» **What to do**:
The response should be the data again, identical in every line.

Extracted records below:

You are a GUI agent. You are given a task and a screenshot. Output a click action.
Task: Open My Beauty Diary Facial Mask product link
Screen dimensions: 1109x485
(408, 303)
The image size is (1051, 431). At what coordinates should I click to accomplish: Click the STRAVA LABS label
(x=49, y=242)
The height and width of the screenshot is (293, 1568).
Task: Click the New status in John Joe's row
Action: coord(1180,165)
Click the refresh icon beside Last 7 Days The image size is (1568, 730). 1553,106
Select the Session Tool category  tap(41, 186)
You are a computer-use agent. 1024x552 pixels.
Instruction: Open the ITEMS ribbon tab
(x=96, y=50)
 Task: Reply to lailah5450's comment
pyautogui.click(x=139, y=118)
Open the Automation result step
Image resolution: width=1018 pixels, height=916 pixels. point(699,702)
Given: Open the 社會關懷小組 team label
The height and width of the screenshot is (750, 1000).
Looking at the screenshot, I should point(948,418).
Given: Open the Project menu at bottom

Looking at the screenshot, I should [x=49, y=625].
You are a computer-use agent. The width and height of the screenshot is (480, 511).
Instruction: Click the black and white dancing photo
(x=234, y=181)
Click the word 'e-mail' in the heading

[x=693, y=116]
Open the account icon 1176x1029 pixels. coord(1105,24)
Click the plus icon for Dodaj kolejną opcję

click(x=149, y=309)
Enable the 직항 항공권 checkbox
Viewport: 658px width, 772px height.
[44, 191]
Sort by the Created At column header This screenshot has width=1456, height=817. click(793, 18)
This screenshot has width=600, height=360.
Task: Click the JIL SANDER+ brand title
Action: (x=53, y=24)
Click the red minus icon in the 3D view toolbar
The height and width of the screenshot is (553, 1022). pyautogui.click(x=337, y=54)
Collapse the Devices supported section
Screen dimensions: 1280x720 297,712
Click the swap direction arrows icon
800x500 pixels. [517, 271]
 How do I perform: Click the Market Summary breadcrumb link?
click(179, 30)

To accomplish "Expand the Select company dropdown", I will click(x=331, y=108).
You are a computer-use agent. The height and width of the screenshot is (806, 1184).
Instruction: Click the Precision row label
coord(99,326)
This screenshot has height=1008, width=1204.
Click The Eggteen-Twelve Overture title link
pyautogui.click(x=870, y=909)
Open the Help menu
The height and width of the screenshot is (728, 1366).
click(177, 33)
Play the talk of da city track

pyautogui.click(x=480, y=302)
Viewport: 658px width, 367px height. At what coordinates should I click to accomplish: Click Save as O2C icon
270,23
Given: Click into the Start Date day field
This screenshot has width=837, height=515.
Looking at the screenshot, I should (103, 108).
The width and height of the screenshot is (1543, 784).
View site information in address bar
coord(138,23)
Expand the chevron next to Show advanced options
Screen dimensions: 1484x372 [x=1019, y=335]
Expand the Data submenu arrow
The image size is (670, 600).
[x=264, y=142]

End of Extracted records.

» **Solution**:
You are a GUI agent. You are given a task and a screenshot. Output a click action.
Task: Open My Beauty Diary Facial Mask product link
Screen dimensions: 1109x485
(408, 303)
The image size is (1051, 431). At what coordinates should I click to accomplish: Click the STRAVA LABS label
(x=49, y=242)
The height and width of the screenshot is (293, 1568).
Task: Click the New status in John Joe's row
Action: coord(1180,165)
Click the refresh icon beside Last 7 Days The image size is (1568, 730). 1553,106
Select the Session Tool category  tap(41, 186)
You are a computer-use agent. 1024x552 pixels.
Instruction: Open the ITEMS ribbon tab
(x=96, y=50)
 Task: Reply to lailah5450's comment
pyautogui.click(x=139, y=118)
Open the Automation result step
Image resolution: width=1018 pixels, height=916 pixels. point(699,702)
Given: Open the 社會關懷小組 team label
The height and width of the screenshot is (750, 1000).
Looking at the screenshot, I should point(948,418).
Given: Open the Project menu at bottom

Looking at the screenshot, I should [x=49, y=625].
You are a computer-use agent. The width and height of the screenshot is (480, 511).
Instruction: Click the black and white dancing photo
(x=234, y=181)
Click the word 'e-mail' in the heading

[x=693, y=116]
Open the account icon 1176x1029 pixels. coord(1105,24)
Click the plus icon for Dodaj kolejną opcję

click(x=149, y=309)
Enable the 직항 항공권 checkbox
Viewport: 658px width, 772px height.
[44, 191]
Sort by the Created At column header This screenshot has width=1456, height=817. click(793, 18)
This screenshot has width=600, height=360.
Task: Click the JIL SANDER+ brand title
Action: (x=53, y=24)
Click the red minus icon in the 3D view toolbar
The height and width of the screenshot is (553, 1022). pyautogui.click(x=337, y=54)
Collapse the Devices supported section
Screen dimensions: 1280x720 297,712
Click the swap direction arrows icon
800x500 pixels. [517, 271]
 How do I perform: Click the Market Summary breadcrumb link?
click(179, 30)

To accomplish "Expand the Select company dropdown", I will click(x=331, y=108).
You are a computer-use agent. The height and width of the screenshot is (806, 1184).
Instruction: Click the Precision row label
coord(99,326)
This screenshot has height=1008, width=1204.
Click The Eggteen-Twelve Overture title link
pyautogui.click(x=870, y=909)
Open the Help menu
The height and width of the screenshot is (728, 1366).
click(177, 33)
Play the talk of da city track

pyautogui.click(x=480, y=302)
Viewport: 658px width, 367px height. At what coordinates should I click to accomplish: Click Save as O2C icon
270,23
Given: Click into the Start Date day field
This screenshot has width=837, height=515.
Looking at the screenshot, I should (103, 108).
The width and height of the screenshot is (1543, 784).
View site information in address bar
coord(138,23)
Expand the chevron next to Show advanced options
Screen dimensions: 1484x372 [x=1019, y=335]
Expand the Data submenu arrow
The image size is (670, 600).
[x=264, y=142]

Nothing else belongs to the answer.